Screenshot grounding data:
+++

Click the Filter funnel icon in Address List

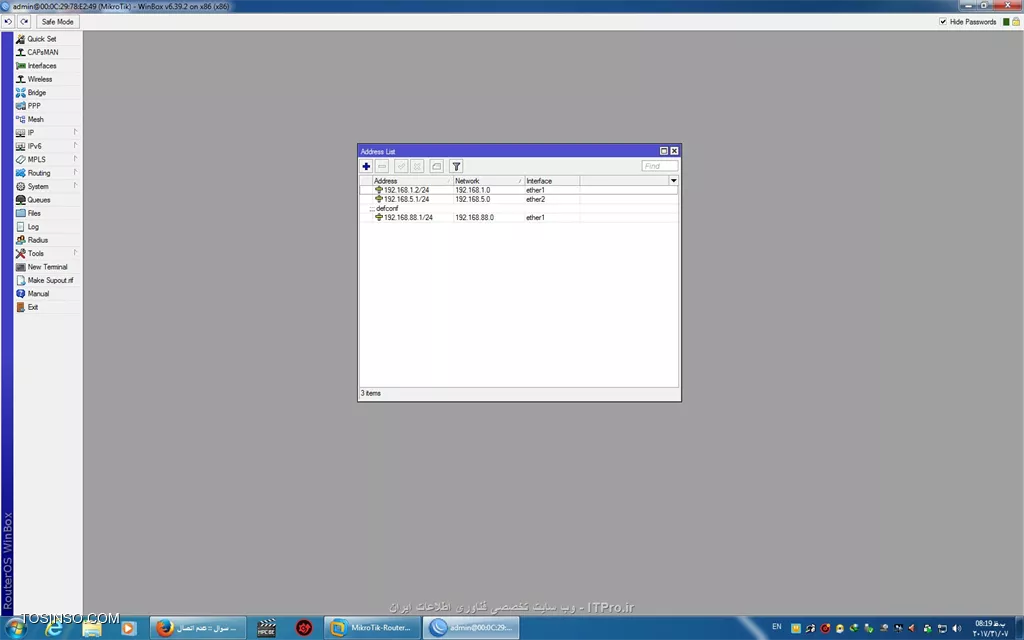(456, 166)
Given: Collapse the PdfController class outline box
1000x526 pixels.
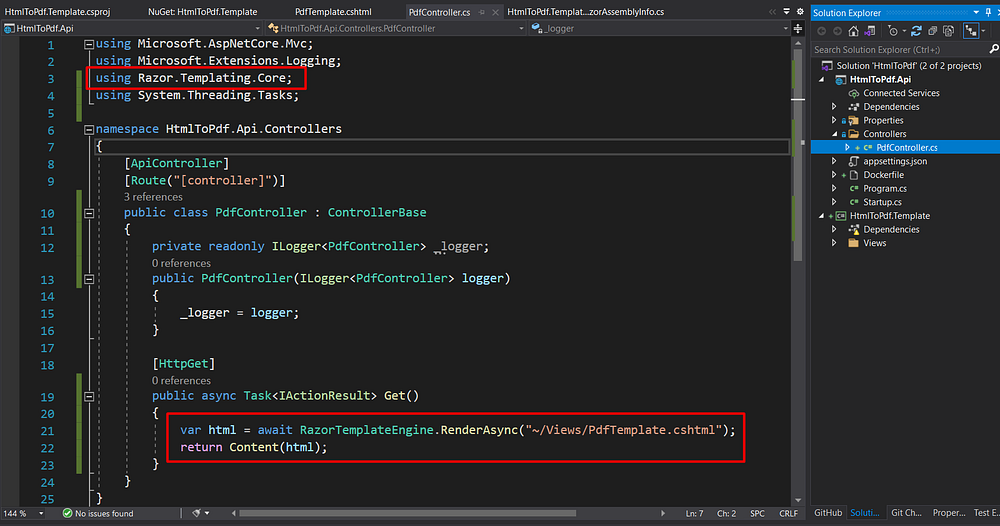Looking at the screenshot, I should coord(89,213).
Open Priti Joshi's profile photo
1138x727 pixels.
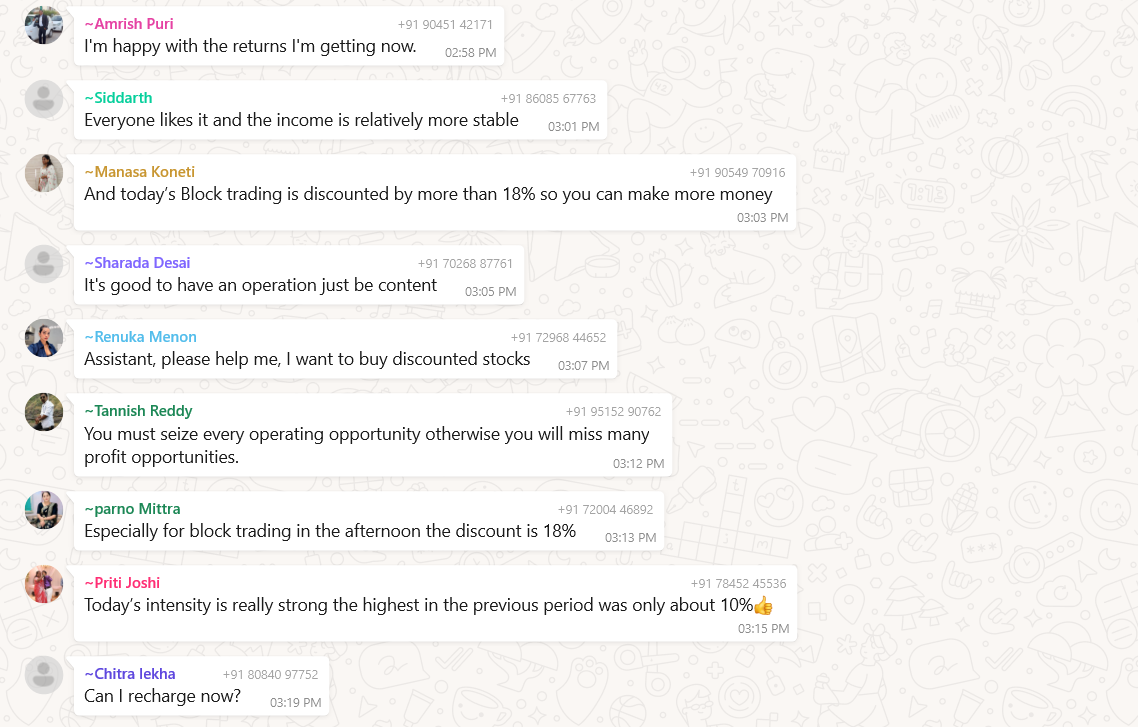44,584
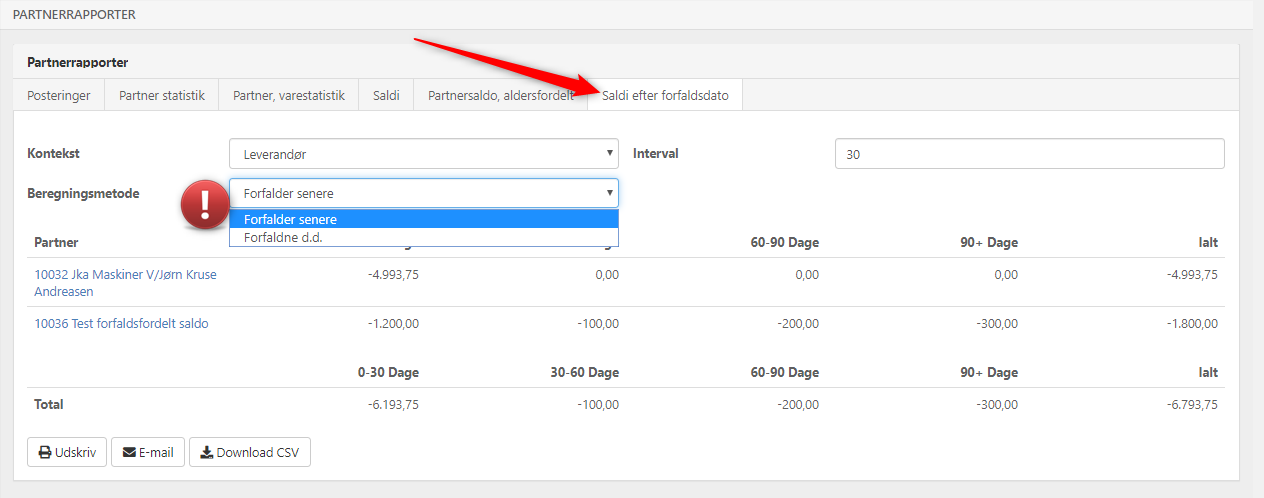Click the envelope icon on E-mail

(x=129, y=452)
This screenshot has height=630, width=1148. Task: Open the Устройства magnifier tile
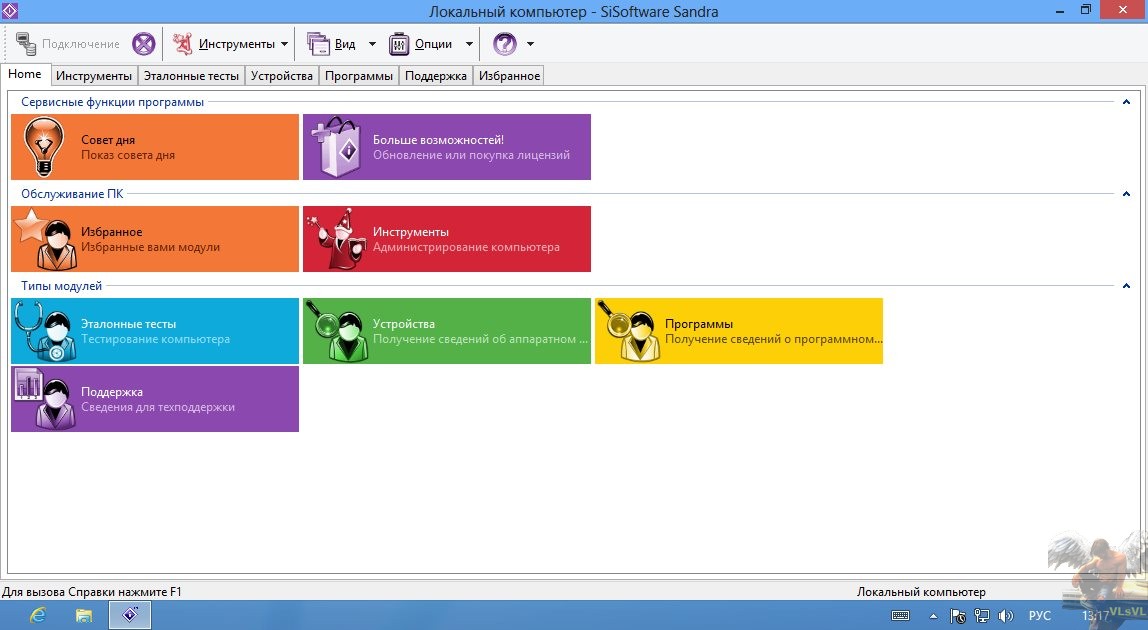(446, 331)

+++

Once the pictures are dropped, repeat the data above exactly.

[Result for this exercise]
Click the Filter funnel icon in Address List

(456, 166)
Given: Collapse the PdfController class outline box
1000x526 pixels.
Looking at the screenshot, I should coord(89,213).
Open Priti Joshi's profile photo
1138x727 pixels.
44,584
Click the envelope icon on E-mail

(x=129, y=452)
This screenshot has height=630, width=1148. Task: Open the Устройства magnifier tile
(446, 331)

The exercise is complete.